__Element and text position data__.
....

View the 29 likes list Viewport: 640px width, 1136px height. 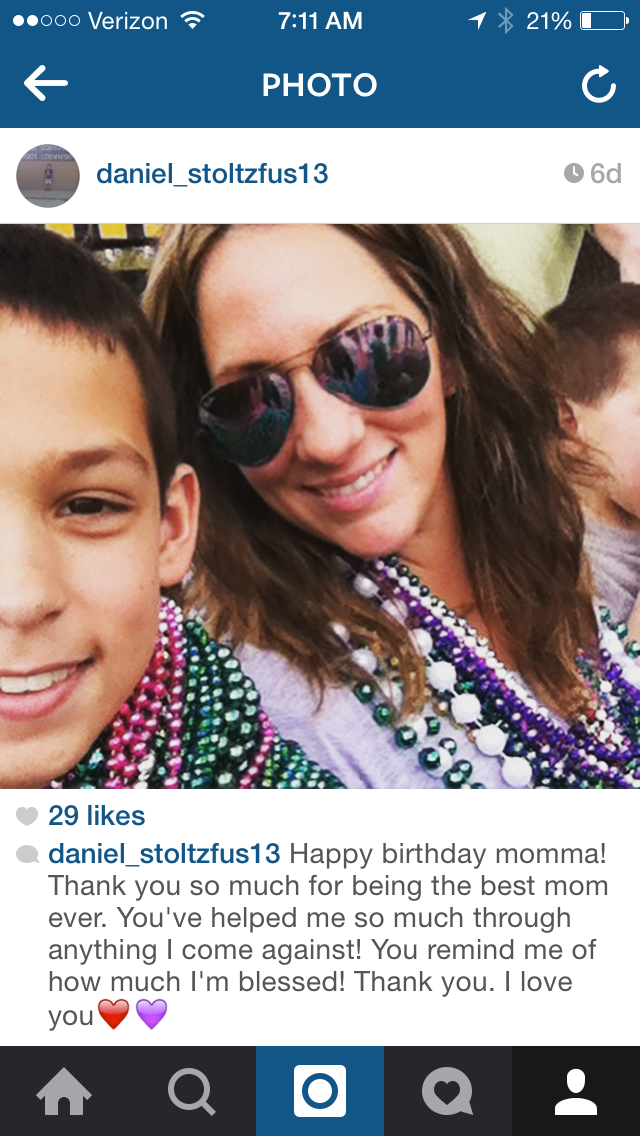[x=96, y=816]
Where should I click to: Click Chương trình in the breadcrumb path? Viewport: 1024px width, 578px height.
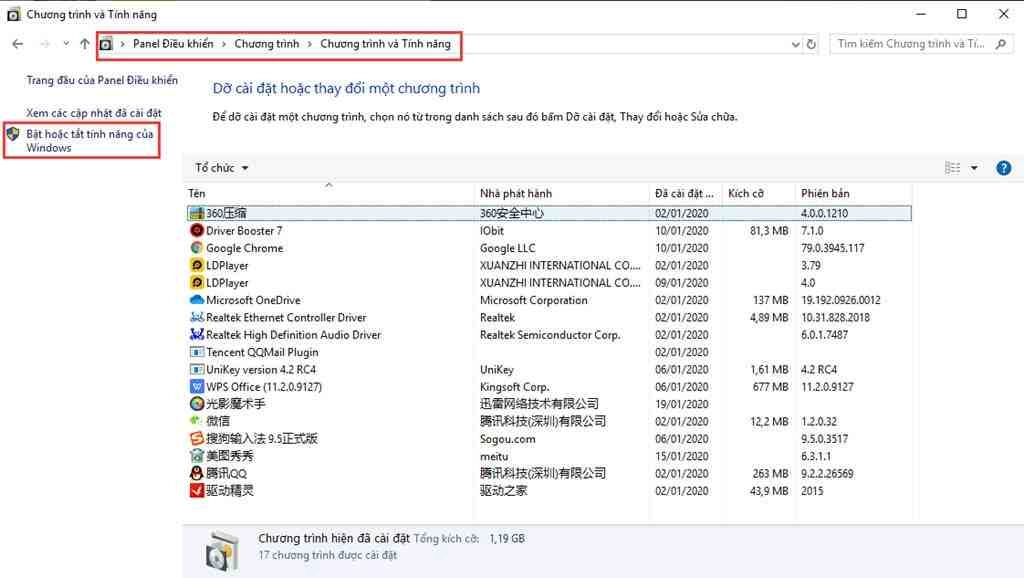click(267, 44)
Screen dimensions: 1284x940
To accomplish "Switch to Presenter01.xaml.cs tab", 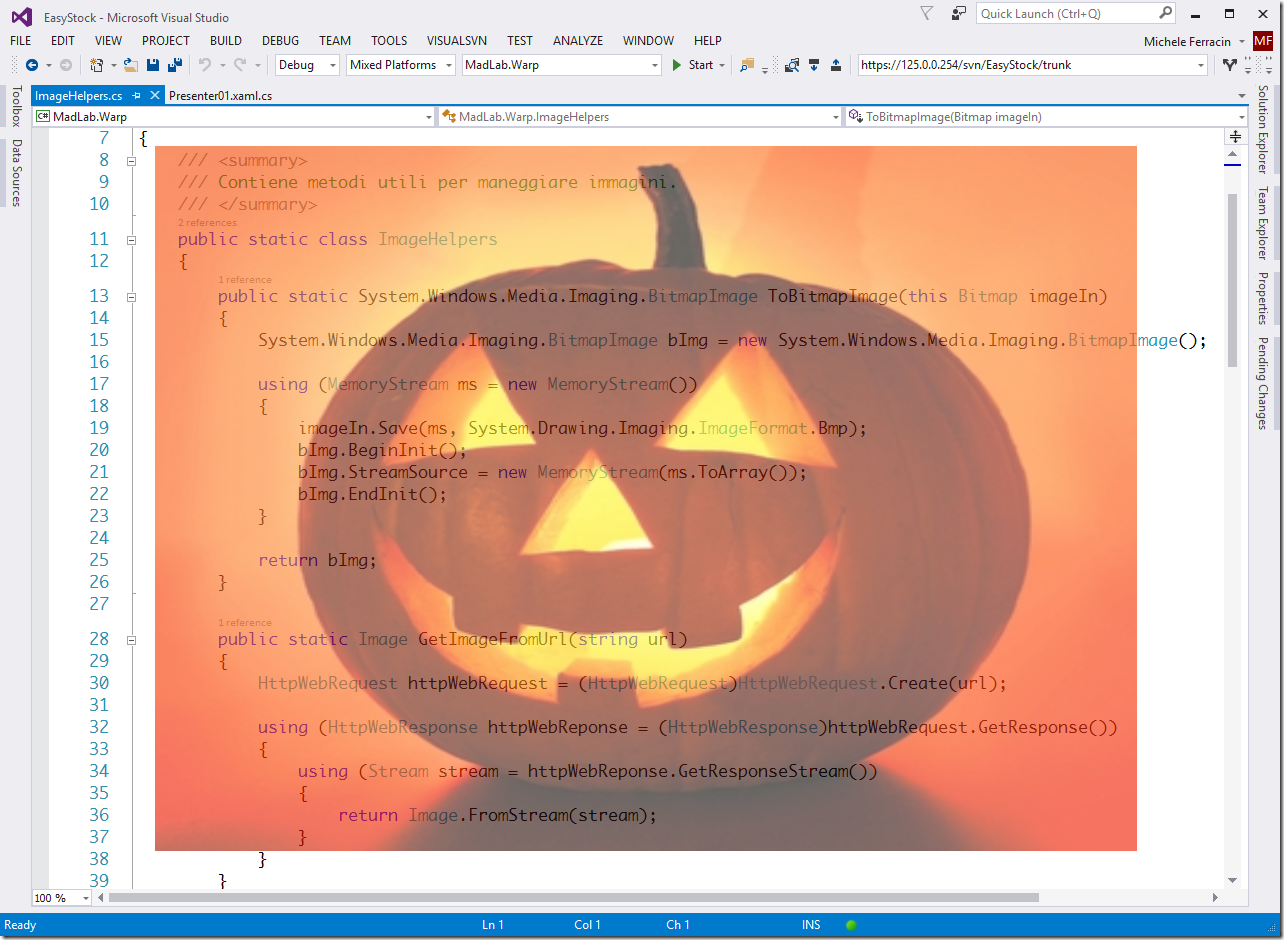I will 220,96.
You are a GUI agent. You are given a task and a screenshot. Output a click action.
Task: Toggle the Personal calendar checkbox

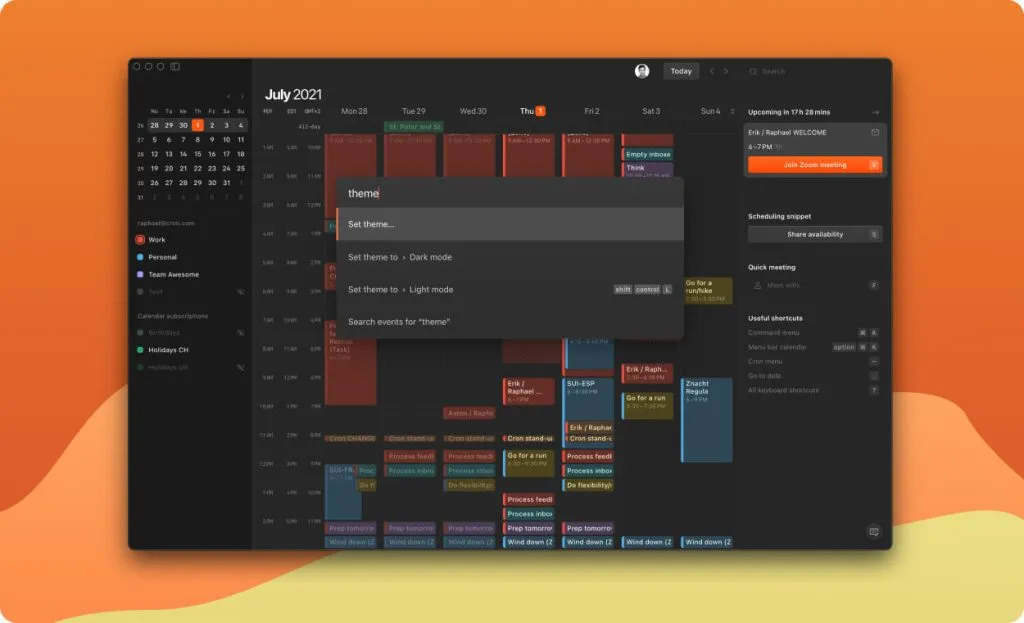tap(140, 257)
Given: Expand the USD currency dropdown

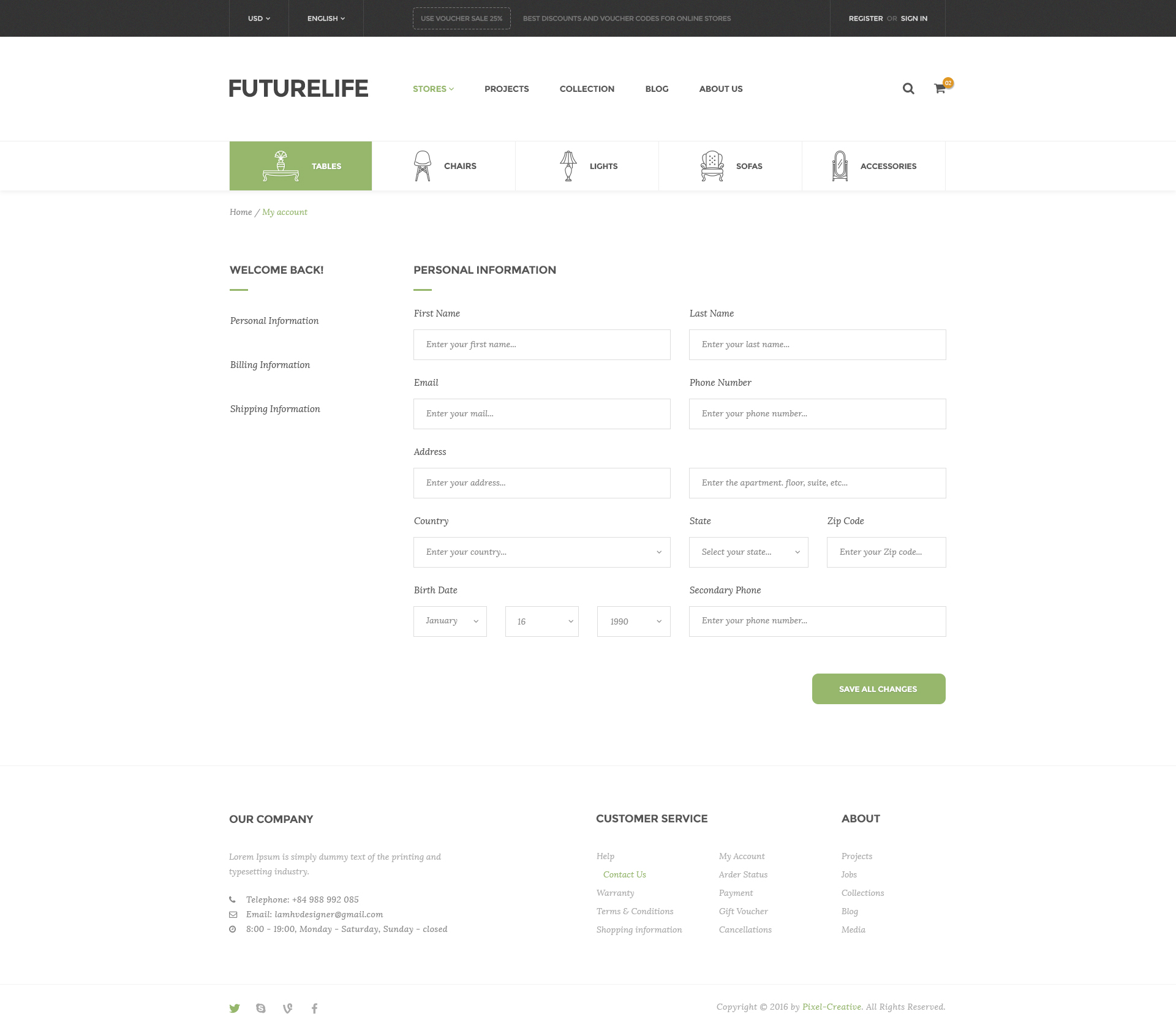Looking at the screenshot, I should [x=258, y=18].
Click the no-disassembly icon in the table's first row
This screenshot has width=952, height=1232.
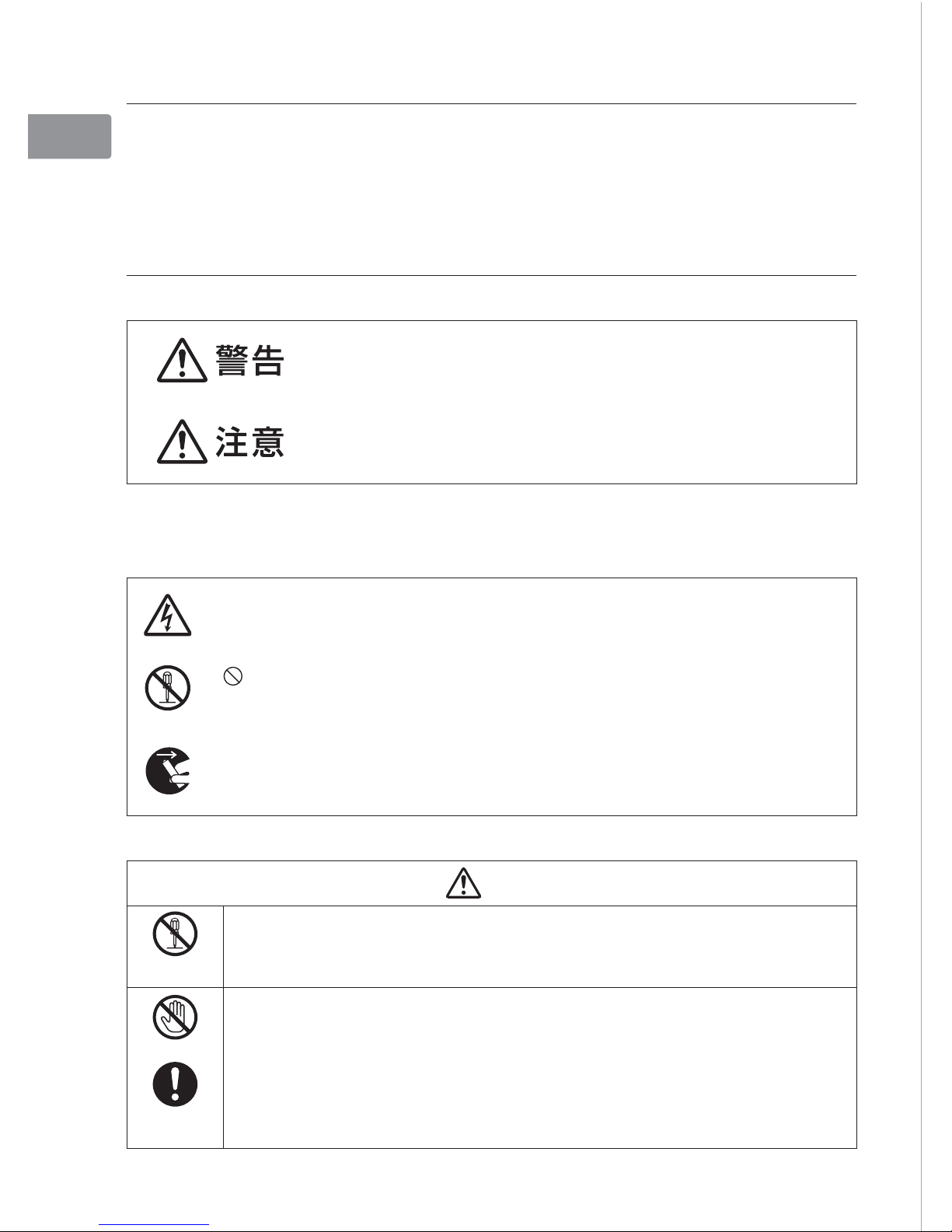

....

__Aim of the task__.
Copy the lines word for word from the one containing "Click the no-disassembly" through the end of the records, leaving out the pictures.

__Output for this exercise__.
Click the no-disassembly icon in the table's first row
This screenshot has width=952, height=1232.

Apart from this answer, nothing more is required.